Employers should be aware of specific rules and regulations which apply to young workers including:

  • rest breaks – a 30-minute break every four and a half hours, a daily rest of 12 hours and a weekly rest of 48 hours
  • maximum weekly working hours – 16 and 17-year-olds cannot normally work more than eight hours a day or 40 hours a week.  These hours cannot be averaged and there can be no opt-out.
  • Minimum Wage – there are set National Minimum Wage levels for workers under 18 (currently £3.79 per hour).
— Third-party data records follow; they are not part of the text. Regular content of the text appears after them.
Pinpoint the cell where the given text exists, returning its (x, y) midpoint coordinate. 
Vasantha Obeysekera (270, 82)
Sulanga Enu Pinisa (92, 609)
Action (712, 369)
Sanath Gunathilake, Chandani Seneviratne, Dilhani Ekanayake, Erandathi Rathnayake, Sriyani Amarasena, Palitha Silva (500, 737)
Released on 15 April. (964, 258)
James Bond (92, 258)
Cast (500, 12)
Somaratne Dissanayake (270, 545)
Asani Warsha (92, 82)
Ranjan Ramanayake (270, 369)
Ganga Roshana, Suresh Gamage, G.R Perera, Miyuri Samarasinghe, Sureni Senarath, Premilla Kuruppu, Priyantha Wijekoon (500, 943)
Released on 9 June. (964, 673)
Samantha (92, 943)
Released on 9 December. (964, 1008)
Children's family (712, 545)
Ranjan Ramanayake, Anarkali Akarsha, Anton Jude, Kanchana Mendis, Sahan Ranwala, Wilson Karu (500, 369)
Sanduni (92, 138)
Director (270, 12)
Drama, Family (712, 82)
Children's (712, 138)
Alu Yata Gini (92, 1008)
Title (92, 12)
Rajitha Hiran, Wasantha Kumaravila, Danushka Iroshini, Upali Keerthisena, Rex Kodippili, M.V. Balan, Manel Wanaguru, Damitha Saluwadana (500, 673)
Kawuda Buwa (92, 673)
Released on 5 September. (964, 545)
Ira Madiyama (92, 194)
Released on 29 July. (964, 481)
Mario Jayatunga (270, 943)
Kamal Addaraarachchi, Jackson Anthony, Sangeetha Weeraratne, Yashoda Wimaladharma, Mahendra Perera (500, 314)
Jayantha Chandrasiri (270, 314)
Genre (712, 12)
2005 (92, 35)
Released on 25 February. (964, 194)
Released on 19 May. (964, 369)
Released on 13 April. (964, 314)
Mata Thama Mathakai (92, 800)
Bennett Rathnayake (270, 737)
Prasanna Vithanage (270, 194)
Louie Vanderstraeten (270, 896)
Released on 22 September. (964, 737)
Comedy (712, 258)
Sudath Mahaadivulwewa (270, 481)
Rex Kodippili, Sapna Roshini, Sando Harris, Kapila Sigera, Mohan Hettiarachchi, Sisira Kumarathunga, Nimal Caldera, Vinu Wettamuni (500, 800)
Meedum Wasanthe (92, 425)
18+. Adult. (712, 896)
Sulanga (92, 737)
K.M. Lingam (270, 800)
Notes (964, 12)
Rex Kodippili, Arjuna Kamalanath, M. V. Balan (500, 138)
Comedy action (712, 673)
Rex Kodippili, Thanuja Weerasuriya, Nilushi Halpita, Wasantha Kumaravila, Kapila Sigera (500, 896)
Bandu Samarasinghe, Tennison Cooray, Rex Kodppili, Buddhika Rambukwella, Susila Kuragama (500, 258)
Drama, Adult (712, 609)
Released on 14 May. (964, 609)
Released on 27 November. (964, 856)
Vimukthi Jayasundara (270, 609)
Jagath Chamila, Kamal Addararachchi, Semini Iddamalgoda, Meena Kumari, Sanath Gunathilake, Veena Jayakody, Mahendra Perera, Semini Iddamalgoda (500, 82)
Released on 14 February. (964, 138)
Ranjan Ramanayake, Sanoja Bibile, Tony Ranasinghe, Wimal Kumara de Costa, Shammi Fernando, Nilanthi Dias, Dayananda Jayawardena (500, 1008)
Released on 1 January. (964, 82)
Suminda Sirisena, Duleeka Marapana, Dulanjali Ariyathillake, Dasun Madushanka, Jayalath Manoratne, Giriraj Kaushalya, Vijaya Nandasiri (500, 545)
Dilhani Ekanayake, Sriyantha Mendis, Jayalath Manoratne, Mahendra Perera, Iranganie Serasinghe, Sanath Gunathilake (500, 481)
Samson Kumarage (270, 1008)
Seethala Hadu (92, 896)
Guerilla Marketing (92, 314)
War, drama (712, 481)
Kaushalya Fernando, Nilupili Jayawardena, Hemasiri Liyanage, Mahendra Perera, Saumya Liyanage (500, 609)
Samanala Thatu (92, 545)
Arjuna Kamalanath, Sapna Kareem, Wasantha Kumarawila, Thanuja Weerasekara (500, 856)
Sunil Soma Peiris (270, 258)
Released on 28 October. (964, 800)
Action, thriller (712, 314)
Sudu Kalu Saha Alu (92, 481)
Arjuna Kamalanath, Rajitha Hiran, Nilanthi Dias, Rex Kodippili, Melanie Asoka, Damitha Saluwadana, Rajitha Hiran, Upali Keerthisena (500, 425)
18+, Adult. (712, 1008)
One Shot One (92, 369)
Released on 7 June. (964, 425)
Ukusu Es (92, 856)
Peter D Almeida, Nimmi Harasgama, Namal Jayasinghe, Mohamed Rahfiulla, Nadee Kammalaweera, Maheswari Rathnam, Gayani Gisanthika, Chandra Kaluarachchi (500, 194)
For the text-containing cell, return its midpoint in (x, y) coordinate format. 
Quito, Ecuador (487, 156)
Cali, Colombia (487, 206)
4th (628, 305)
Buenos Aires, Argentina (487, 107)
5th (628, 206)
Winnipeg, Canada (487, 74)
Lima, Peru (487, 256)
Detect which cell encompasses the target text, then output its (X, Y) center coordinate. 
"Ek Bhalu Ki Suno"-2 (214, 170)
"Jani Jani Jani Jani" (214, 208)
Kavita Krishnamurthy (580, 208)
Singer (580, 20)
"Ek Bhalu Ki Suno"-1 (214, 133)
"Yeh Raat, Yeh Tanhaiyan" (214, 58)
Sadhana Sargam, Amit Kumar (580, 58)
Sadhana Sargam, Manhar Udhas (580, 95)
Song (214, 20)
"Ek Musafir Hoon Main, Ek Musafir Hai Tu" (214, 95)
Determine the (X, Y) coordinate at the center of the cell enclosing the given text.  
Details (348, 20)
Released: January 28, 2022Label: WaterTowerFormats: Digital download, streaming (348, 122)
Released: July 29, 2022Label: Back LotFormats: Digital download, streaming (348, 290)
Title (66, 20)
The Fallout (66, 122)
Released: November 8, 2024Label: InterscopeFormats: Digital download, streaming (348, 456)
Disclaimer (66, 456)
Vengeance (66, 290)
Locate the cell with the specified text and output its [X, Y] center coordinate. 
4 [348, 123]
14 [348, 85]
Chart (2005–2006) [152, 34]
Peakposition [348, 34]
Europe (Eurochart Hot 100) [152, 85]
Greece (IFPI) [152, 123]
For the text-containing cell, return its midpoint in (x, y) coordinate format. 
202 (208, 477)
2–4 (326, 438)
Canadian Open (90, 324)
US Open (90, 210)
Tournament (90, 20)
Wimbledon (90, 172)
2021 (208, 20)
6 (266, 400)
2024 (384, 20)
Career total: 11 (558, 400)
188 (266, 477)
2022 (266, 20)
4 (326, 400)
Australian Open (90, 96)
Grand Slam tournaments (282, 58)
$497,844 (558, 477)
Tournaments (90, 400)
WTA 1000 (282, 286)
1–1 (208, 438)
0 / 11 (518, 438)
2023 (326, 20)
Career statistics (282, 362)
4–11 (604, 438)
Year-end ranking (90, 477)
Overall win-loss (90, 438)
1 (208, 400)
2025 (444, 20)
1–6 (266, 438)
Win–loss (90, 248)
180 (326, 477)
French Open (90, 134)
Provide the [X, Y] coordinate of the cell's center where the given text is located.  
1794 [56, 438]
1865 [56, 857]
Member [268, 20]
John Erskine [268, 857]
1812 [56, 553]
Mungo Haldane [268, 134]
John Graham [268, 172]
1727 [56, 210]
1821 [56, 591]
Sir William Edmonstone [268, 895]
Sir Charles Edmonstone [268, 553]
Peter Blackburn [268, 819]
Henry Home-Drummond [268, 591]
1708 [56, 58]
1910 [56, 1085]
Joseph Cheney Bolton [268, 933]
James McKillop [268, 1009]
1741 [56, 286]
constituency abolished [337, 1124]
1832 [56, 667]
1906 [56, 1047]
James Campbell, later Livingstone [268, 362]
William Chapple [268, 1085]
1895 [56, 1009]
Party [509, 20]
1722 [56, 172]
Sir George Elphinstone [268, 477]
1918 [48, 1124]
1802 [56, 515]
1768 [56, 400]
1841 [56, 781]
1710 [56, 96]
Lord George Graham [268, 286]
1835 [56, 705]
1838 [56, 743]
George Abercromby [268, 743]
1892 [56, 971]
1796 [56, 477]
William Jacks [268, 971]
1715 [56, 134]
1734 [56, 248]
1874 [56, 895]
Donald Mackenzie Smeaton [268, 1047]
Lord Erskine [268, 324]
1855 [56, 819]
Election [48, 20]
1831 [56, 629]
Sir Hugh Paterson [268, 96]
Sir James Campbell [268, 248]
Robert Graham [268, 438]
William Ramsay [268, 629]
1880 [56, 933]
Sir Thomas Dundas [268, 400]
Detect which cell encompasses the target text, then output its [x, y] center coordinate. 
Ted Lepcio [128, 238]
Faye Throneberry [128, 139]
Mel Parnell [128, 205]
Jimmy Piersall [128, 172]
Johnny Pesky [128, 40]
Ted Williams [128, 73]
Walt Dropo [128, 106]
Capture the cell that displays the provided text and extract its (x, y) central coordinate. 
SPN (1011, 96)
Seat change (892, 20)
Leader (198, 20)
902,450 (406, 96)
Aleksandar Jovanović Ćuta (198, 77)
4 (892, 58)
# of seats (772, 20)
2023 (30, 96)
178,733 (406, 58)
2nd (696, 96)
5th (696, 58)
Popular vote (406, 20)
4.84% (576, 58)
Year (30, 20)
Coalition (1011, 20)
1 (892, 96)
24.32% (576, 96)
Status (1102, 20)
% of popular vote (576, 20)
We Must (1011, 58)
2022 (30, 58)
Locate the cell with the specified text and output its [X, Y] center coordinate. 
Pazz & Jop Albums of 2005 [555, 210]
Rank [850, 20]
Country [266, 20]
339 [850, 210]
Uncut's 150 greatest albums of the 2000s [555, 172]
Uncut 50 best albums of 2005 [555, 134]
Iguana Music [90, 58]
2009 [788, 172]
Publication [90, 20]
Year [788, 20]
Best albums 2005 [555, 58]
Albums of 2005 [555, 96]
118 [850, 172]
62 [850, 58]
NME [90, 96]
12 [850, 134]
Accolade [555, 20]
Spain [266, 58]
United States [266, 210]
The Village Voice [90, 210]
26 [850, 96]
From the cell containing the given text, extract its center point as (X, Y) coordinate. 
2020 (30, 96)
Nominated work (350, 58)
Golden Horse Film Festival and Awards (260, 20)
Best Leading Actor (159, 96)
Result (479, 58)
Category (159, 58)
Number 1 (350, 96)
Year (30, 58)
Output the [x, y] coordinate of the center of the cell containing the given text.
Employers should also be aware of general provisions in relation to health and safety, such as ensuring young workers are not exposed to risk due to a lack of experience, being unaware of existing or potential risks and/or lack of maturity.

Zero-hours contracts

A “zero-hours contract” is a contract which does not specify a minimum number of hours of work to be provided by the employer or to be worked by the employee. In essence, the employee only works when required to by the employer.

Zero-hours contracts were introduced to allow for flexibility in the workplace, in particular for businesses that have fluctuating workloads, for example, in the retail sector or where demand for staff is seasonal or prone to unexpected peaks of activity.    Under a zero-hours contract, employees are only paid for the hours they work and they may be called in at short notice.

Depending on which statistics you look at, the proportion of people on zero-hours contracts varies from 1% to 4% and, according to research by the Chartered Institute of Personnel and Development:

  • almost 20% of employers have at least one employee on a zero-hours contract;
  • they are most prevalent in the voluntary and public sectors;
  • the most common sectors to use zero-hours contracts are catering, education and healthcare.

Recent media coverage has focused on exclusivity clauses in zero-hours contracts which prevent employees working for another employer, despite having no security of a guaranteed number of hours from their main employer.  Whilst many employers are responsible in their use of zero-hours contracts (because the flexibility works for both the employer and the employee), other employers have been seen to be exploiting employees, given the lack of security which comes with a zero-hours contract and the perceived unfairness of exclusivity clauses.  The Government has indicated an intention to ban exclusivity clauses in zero-hours contracts in the near future.